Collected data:
▽

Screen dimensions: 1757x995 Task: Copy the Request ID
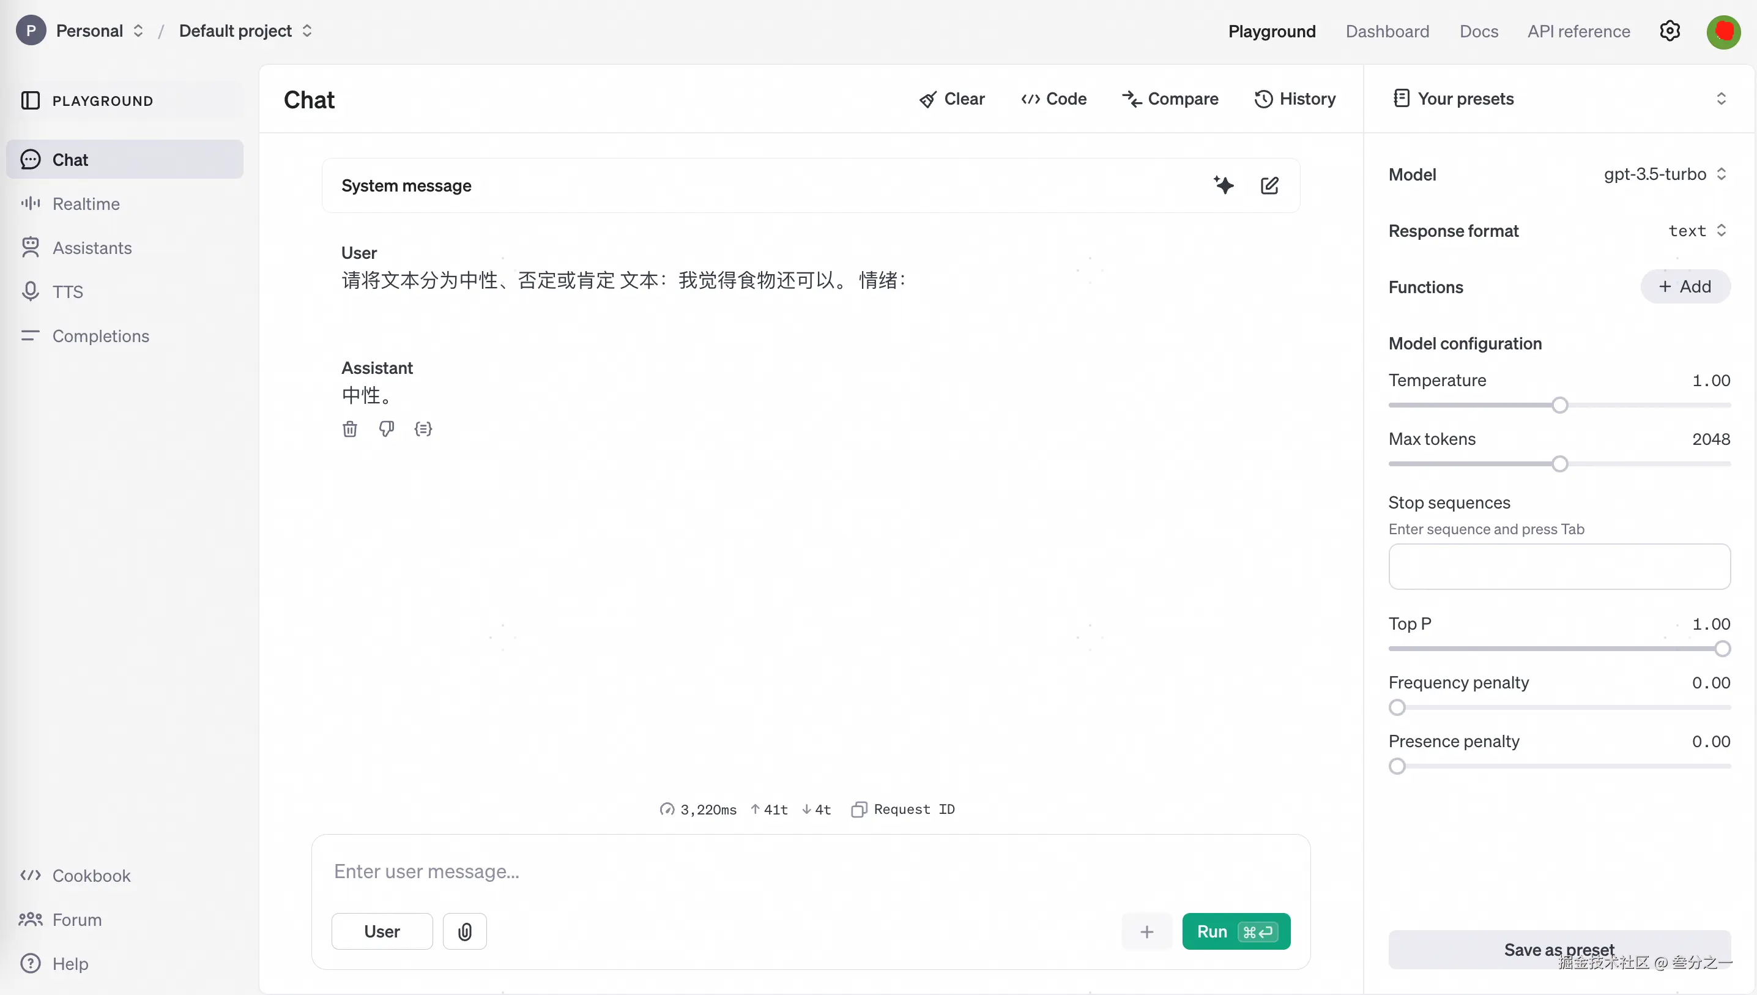(x=903, y=809)
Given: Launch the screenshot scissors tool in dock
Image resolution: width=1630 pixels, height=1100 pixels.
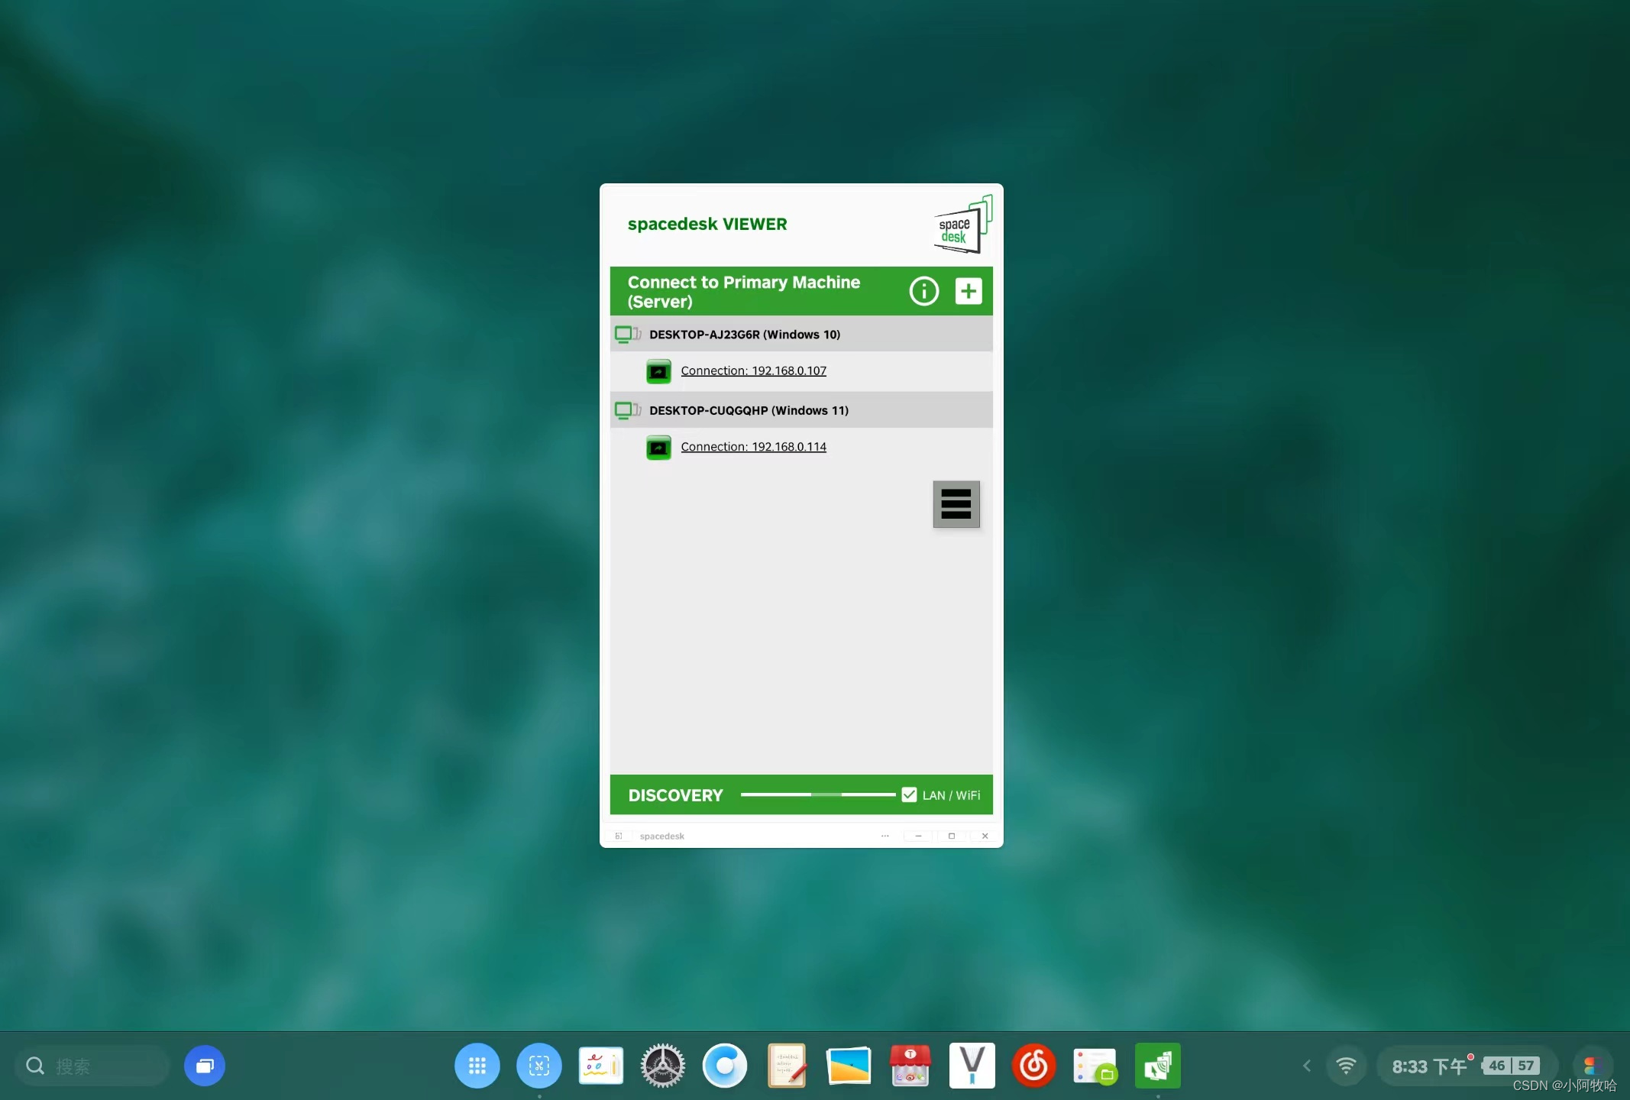Looking at the screenshot, I should 539,1066.
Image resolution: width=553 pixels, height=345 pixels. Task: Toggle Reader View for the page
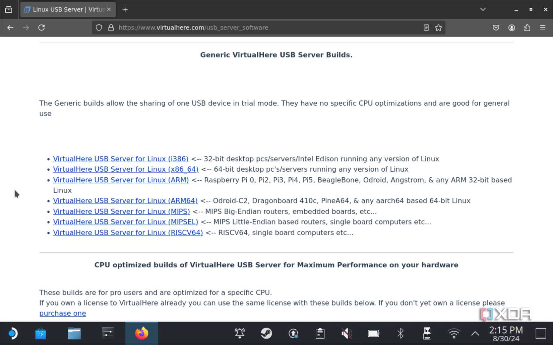pyautogui.click(x=426, y=27)
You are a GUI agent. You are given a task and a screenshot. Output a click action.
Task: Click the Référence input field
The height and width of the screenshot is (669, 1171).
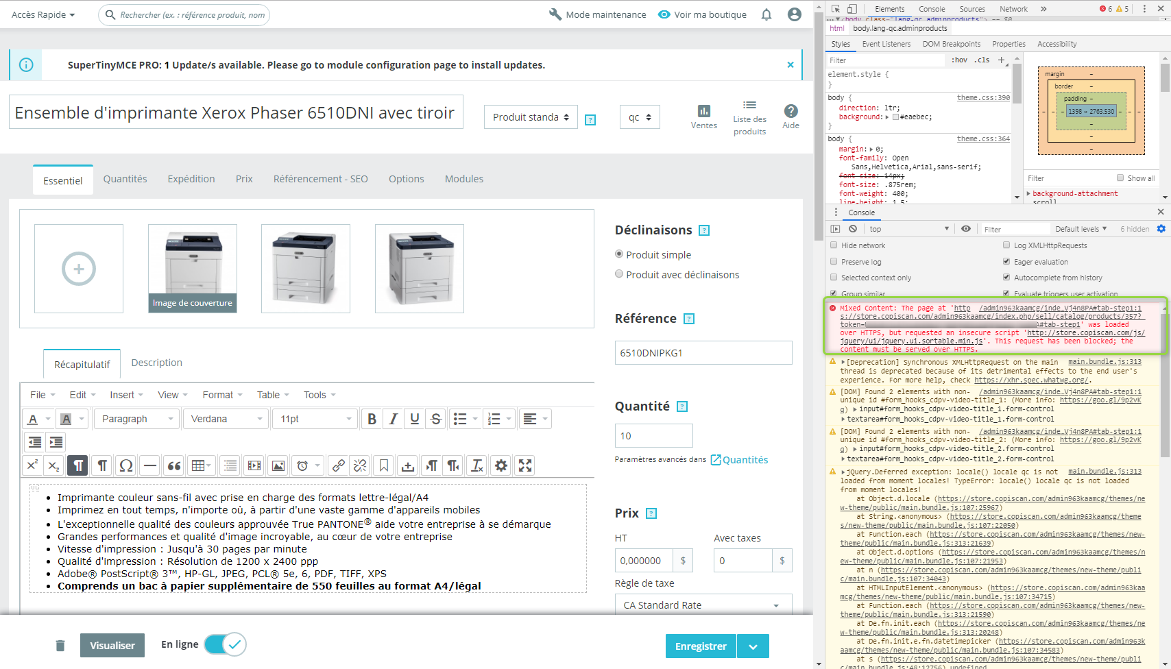pos(703,352)
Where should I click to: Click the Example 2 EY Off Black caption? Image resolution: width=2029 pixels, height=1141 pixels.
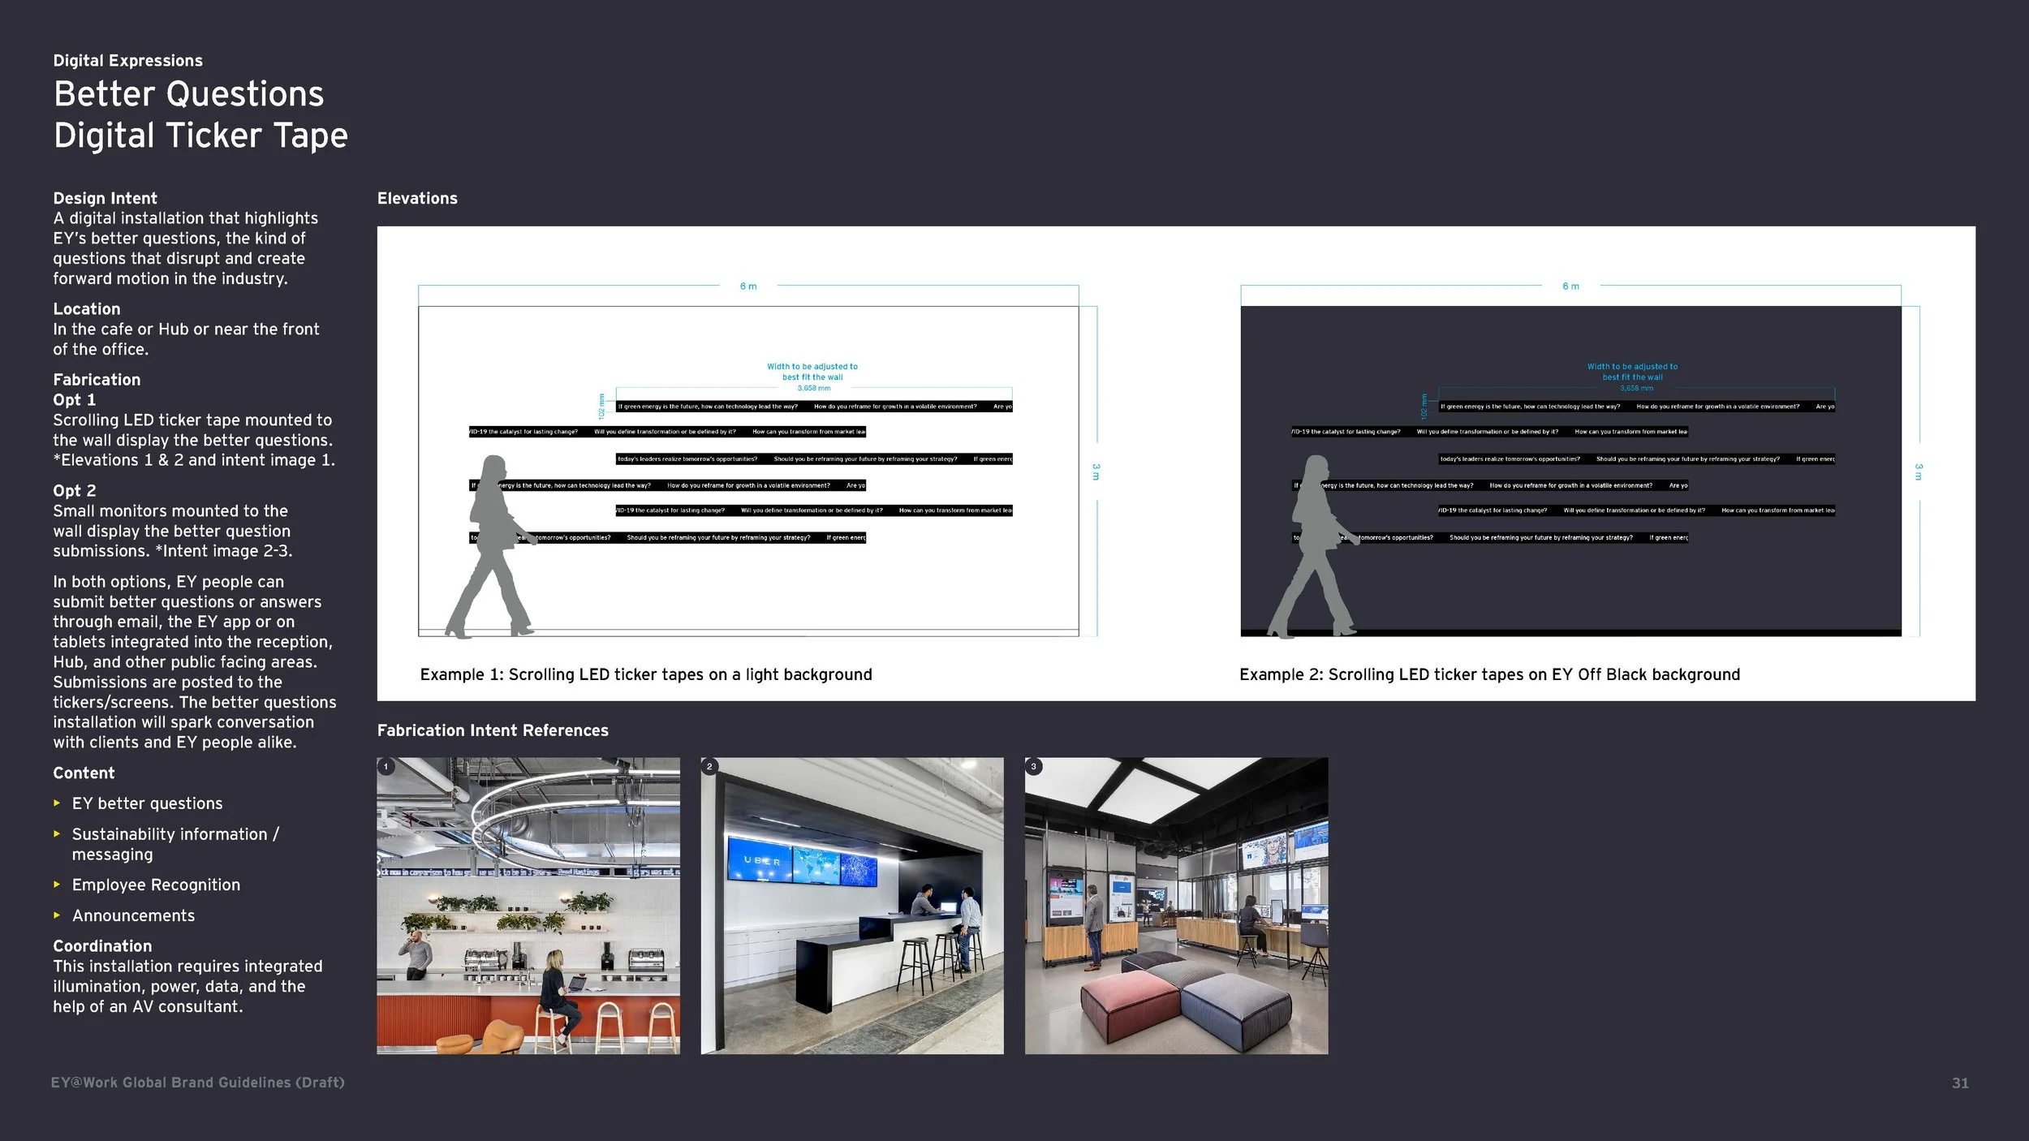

△

Work instruction
Give the records above again in full and exactly, but exclude every picture.

Exercise answer
Screen dimensions: 1757x995 Task: Copy the Request ID
(x=903, y=809)
Given: Launch the screenshot scissors tool in dock
Image resolution: width=1630 pixels, height=1100 pixels.
Looking at the screenshot, I should 539,1066.
Image resolution: width=553 pixels, height=345 pixels. Task: Toggle Reader View for the page
pyautogui.click(x=426, y=27)
You are a GUI agent. You are given a task and a screenshot. Output a click action.
Task: Click the Référence input field
The height and width of the screenshot is (669, 1171).
pos(703,352)
Where should I click to: Click the Example 2 EY Off Black caption? Image resolution: width=2029 pixels, height=1141 pixels.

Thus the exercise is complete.